Note: For the following functions, the only required variable is the data_path variable, or the path towards our raw data. All other parameters (graph_title, graph_subtitle, etc) are optional, since there are default titles and descriptions prepared in SqueakR.

Ethnogram-Style Plots

Standard Ethnogram

We can plot an ethnogram to reveal the occurance of a behavior (in our case, a call) over time, using the following function:

plotEthnogram(data_path = experiment$experimental_data[1]$call_data$raw)
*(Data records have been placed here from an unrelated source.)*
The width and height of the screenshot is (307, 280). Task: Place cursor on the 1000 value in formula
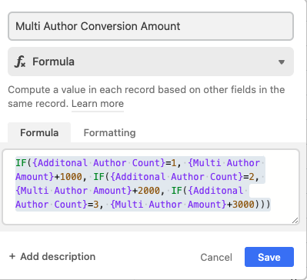71,177
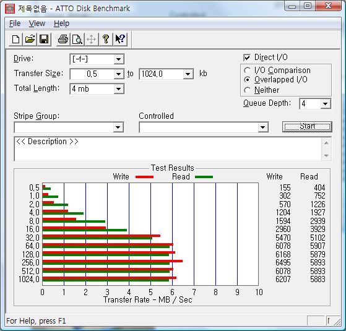Click the Description scrollbar down arrow
The image size is (346, 331).
(x=326, y=156)
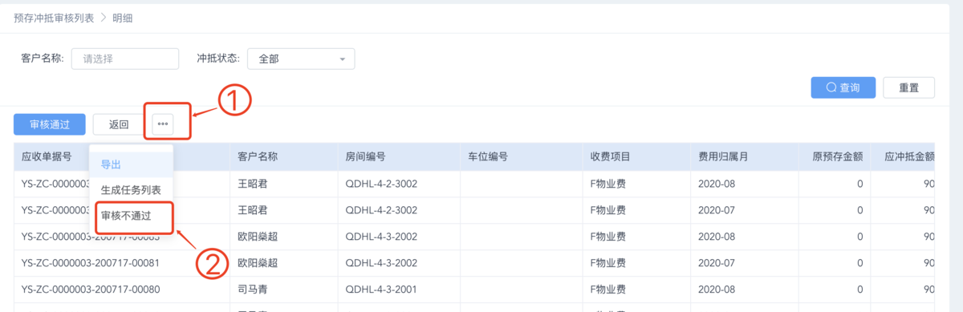Click the 明细 breadcrumb item
Viewport: 963px width, 312px height.
click(x=123, y=17)

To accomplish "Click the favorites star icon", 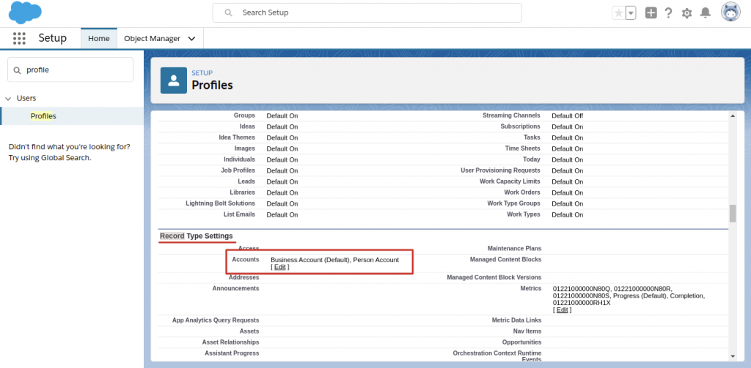I will [619, 13].
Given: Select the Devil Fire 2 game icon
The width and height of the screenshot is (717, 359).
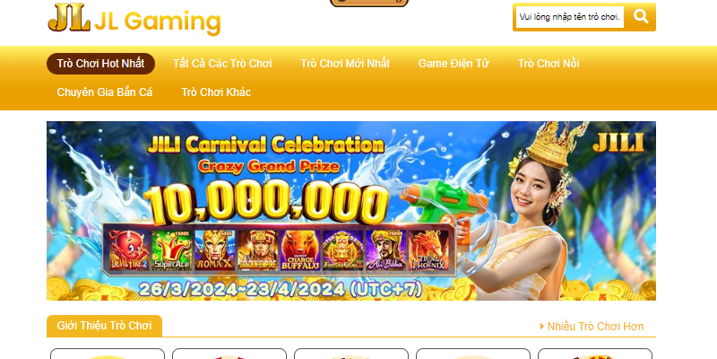Looking at the screenshot, I should click(x=129, y=250).
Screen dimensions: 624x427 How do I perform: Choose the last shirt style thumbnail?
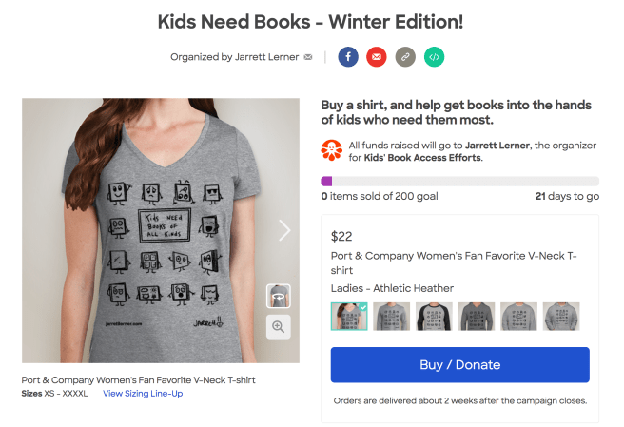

We can also specify the graph title and subtitle, if we want to change them, by setting some optional parameters:

plotEthnogram(experiment$experimental_data[1]$call_data$raw,
              graph_title = "My Ethnogram",
              graph_subtitle = "This is the description I want instead!")

Tonality Ethnogram (Split)

Tonality can be used as a proxy for the signal-to-noise ratio for a particular call. We can plot the same ethnogram, and split the detected calls according to tonality, using the following code:

plotEthnogramSplitByTonality(experiment$experimental_data[1]$call_data$raw,
              graph_title = "My Tonality-Split Ethnogram")

3D Cluster Plot

We can also plot the call clusters (custom labels) on a 3D plane to examine the density of calls as a function of principal frequency (kHz), call length (s), and mean power (dB/kHz) below:

plotClusters(experiment$experimental_data[1]$call_data$raw)

3D Surface Plot

We can use the MASS package to provide 2-dimensional kernel density estimations on a given call dataset, and plot it as a surface against principal frequency and call length (two important metrics of calls):

plotSurface(experiment$experimental_data[1]$call_data$raw)

2D Contour Plot

We can plot a similar, non-interactive form of the plot using the function below. The benefit to using a 2D contour plot is its axes are flanked by histograms representing the distributions of call length and principal frequency across its axes:

plotContours(experiment$experimental_data[1]$call_data$raw)

Sunburst Plots

In order to inspect the distributions of metadata (i.e. how much experimenters contributed to an experiment, or how many datasets an animal contributed to an experimental group), SqueakR has sunburst plotting functions which can be called, as shown below. These graphs are interactive — a group can be clicked to expand that subsection of the graph.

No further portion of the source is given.